■ WORK TO COMPLETE ■
Across the data below, count every line where the string "toolbar" appears. Answer with the number alone.

(Saved entries)
= Beginning of Section =
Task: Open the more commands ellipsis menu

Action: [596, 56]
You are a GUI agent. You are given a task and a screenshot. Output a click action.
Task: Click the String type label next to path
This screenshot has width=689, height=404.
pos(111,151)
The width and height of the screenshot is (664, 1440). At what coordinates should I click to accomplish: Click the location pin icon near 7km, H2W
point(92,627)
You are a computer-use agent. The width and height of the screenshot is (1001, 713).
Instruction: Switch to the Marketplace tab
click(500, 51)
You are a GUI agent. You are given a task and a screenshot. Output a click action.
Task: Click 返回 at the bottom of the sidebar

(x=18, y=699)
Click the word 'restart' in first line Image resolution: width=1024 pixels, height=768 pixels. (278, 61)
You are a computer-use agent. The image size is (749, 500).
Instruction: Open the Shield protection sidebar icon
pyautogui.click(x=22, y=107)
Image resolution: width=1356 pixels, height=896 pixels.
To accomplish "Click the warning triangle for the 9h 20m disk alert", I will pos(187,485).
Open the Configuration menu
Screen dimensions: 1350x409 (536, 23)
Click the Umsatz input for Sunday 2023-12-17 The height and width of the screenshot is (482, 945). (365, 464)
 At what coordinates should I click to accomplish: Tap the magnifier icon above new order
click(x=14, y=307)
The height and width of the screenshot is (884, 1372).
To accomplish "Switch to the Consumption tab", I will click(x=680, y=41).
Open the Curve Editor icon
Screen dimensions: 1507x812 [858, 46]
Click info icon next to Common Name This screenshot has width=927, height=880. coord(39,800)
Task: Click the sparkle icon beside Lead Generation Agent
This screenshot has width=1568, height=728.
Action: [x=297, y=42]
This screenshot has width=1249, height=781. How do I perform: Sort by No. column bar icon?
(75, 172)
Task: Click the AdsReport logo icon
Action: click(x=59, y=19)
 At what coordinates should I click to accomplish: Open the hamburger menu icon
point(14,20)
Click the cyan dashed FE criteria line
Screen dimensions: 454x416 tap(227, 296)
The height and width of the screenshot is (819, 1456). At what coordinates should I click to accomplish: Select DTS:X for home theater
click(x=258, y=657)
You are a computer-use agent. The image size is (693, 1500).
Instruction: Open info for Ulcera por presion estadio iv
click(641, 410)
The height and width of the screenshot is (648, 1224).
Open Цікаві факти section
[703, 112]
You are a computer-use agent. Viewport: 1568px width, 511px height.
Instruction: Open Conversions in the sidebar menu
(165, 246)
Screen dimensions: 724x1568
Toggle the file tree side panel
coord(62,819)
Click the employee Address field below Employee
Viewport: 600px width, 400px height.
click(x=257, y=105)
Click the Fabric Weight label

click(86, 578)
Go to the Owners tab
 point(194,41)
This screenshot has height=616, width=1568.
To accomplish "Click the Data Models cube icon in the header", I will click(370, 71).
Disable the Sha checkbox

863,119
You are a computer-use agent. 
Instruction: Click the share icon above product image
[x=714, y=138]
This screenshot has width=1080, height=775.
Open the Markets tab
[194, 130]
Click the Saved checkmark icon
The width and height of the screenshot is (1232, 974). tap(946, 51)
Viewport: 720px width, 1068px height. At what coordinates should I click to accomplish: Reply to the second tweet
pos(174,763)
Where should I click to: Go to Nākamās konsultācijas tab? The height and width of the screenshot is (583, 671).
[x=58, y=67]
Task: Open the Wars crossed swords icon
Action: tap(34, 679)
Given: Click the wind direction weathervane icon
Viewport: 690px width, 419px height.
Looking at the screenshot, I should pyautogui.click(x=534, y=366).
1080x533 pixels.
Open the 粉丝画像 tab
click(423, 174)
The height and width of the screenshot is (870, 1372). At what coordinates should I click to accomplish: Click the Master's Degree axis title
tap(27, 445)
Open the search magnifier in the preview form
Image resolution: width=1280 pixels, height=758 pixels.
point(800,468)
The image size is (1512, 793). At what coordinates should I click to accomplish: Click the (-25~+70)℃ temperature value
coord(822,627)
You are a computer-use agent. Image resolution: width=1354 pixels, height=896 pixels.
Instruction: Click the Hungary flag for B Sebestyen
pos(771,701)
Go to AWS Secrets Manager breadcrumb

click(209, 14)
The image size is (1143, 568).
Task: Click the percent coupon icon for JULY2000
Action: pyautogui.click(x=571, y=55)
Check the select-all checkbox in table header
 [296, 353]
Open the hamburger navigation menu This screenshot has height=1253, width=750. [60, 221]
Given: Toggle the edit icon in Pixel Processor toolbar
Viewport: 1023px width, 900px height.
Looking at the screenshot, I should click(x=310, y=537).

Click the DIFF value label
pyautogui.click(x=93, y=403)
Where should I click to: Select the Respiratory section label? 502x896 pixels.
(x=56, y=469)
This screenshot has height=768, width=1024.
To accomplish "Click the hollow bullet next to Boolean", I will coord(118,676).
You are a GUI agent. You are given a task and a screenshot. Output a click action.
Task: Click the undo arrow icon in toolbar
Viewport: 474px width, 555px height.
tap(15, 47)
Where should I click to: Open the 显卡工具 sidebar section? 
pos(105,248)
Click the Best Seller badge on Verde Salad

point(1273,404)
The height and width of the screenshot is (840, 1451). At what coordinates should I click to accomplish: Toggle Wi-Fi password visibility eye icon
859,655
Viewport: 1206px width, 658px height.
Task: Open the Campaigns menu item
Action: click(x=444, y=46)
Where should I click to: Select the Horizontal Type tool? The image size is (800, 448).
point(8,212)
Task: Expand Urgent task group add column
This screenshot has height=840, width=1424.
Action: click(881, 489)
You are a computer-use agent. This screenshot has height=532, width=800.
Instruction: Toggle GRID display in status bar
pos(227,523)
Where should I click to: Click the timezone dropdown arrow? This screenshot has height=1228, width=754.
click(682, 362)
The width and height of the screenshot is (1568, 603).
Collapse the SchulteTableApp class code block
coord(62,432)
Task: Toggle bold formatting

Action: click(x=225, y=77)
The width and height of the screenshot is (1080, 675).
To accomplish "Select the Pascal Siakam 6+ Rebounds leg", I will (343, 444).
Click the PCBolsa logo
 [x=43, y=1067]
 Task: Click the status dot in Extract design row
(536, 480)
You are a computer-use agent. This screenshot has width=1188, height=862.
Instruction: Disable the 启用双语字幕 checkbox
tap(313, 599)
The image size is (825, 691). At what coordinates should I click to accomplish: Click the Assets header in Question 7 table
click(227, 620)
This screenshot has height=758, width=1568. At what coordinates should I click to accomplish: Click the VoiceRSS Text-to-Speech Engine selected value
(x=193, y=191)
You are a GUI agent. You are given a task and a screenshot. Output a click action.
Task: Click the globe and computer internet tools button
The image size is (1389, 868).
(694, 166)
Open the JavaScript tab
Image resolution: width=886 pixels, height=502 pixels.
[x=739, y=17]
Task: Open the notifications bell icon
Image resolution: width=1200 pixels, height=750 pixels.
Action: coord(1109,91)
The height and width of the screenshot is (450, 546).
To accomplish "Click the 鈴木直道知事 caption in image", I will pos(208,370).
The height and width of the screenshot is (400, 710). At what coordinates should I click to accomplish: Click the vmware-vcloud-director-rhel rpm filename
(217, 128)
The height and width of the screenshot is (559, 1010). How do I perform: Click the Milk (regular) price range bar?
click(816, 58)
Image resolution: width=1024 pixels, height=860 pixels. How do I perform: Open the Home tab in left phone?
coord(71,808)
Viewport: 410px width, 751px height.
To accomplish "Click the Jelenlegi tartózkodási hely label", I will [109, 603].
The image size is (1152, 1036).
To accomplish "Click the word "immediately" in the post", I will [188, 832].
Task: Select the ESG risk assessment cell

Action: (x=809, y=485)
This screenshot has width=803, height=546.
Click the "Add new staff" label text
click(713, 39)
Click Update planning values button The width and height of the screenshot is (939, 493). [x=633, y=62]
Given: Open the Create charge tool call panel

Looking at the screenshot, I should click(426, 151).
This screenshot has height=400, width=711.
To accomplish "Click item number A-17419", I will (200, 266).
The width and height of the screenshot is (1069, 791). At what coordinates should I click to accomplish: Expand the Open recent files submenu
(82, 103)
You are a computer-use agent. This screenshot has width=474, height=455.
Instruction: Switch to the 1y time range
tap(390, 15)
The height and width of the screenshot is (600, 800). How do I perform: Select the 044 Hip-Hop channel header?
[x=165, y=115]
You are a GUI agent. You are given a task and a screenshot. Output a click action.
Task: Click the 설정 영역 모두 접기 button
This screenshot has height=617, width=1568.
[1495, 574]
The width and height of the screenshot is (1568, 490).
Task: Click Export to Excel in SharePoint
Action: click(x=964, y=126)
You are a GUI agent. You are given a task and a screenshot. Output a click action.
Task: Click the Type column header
= End of Section =
■ OUTPUT OF THE TASK ■
2